Notice the language of the sanctifying work of oneness and the imagery of presentation. Our lives together, every adventure, every hardship, and every mundane moment all served to prepare us both for eternity. When she was a bride, her brother-in-law walked her down the aisle and put her hand on mine. Now I was escorting her and placing her hand on the hand of a Savior whom she loved with all her heart.
Marriage and the Journey
Marriage is a challenging and great adventure. It requires a lot of work and sacrifice. It is rigorous and dynamic. The trials can be difficult but often color the rewards of an overcoming life. These difficulties become trophies of God’s goodness and the birthplace of true intimacy. Couples often look at points of contention as stumbling blocks to happiness, but they are opportunities for Christ to work.
Two Becoming One teaches that a spouse is God’s provision. This is a painful truth for some and a challenging statement for even the best of relationships, but it does offer some reminders.
1.) Humility in a relationship goes a long way. Willingness to enter the give-and-take of oneness requires transparency, honesty, and deference.

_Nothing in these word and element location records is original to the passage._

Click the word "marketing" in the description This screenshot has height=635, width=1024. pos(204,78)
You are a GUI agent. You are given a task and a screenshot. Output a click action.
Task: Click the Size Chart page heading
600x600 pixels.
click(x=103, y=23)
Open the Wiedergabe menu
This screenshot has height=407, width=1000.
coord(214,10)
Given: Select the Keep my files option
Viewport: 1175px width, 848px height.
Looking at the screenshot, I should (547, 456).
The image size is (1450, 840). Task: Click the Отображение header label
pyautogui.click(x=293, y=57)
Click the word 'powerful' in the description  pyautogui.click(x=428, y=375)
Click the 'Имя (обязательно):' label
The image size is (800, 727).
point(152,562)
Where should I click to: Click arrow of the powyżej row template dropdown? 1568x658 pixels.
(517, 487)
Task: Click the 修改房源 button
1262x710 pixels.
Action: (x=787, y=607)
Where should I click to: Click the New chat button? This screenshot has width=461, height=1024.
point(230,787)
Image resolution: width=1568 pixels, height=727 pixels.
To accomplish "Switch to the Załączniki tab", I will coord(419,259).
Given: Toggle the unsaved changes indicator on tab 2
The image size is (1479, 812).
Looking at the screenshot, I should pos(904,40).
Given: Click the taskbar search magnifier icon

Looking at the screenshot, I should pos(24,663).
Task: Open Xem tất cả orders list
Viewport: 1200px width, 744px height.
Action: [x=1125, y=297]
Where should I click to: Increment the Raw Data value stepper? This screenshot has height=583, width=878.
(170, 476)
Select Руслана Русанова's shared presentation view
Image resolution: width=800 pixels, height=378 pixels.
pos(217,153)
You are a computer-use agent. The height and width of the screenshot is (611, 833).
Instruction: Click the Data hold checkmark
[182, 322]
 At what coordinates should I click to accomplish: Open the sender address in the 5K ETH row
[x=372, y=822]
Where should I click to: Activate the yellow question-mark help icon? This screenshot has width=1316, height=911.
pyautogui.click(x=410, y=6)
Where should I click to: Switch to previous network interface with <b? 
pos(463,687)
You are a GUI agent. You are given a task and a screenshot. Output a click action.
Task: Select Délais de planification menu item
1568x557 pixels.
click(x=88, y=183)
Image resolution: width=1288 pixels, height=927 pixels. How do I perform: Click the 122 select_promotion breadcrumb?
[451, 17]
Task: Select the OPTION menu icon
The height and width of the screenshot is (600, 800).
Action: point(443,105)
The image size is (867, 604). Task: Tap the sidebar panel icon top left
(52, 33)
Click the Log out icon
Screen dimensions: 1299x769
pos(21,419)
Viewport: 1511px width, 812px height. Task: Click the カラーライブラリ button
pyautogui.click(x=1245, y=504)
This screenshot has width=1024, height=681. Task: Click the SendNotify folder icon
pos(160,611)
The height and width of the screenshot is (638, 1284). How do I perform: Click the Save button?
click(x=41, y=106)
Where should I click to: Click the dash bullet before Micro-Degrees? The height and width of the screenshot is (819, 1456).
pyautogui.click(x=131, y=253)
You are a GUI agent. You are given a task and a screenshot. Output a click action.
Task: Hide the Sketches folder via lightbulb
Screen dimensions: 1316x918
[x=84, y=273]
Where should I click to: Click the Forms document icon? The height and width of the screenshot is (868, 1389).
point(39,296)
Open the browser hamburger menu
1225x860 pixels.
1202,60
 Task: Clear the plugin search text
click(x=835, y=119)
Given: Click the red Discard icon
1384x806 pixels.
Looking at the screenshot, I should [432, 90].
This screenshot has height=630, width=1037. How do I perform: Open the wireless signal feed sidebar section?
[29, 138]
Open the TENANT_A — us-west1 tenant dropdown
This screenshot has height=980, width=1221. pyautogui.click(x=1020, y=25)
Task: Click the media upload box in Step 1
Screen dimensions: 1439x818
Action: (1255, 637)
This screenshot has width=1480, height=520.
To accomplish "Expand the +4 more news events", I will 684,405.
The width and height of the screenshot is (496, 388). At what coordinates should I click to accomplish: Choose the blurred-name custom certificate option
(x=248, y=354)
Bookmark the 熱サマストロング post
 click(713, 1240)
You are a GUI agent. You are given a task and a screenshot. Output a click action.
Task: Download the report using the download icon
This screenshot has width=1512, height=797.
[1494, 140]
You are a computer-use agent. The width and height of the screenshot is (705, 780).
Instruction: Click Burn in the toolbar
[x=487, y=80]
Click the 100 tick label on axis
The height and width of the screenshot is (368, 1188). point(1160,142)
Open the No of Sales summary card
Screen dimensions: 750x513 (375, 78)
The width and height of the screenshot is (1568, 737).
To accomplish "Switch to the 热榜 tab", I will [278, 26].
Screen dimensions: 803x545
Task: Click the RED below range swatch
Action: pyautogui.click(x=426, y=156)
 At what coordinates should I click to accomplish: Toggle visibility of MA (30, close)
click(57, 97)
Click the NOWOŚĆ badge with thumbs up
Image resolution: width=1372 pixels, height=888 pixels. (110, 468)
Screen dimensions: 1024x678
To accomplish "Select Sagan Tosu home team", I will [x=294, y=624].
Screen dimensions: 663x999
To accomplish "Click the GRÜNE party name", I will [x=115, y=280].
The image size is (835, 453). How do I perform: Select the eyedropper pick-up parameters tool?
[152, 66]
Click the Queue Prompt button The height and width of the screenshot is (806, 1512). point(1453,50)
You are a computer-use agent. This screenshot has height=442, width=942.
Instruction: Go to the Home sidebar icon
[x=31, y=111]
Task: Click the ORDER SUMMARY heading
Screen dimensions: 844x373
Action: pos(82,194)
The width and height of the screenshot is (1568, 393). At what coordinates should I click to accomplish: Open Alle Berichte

2.) Couples must have a willingness to make each other a priority. Take time each day to build trust and true intimacy. Being self-aware and finding ways to invest in a relationship leads to personal growth and greater connection with God and each other.
3.) Live every day like it is your last. Leave nothing unsaid or undone. If an apology is needed, do it. If something needs to be said, say it. Do something nice and unexpected. If your marriage is on the rocks and struggling, honor your spouse by allowing God to work through any dysfunction to hone your character. If the situation is overwhelming, seek out help from a friend, pastor, or professional.
My wife and I became the catalyst that each other needed to become the people that God intended. This mirrors the relationship between Christ and His bride, a Church that is spotless and without blemish, ready to be received to the wedding banquet prepared for Him and His Beloved.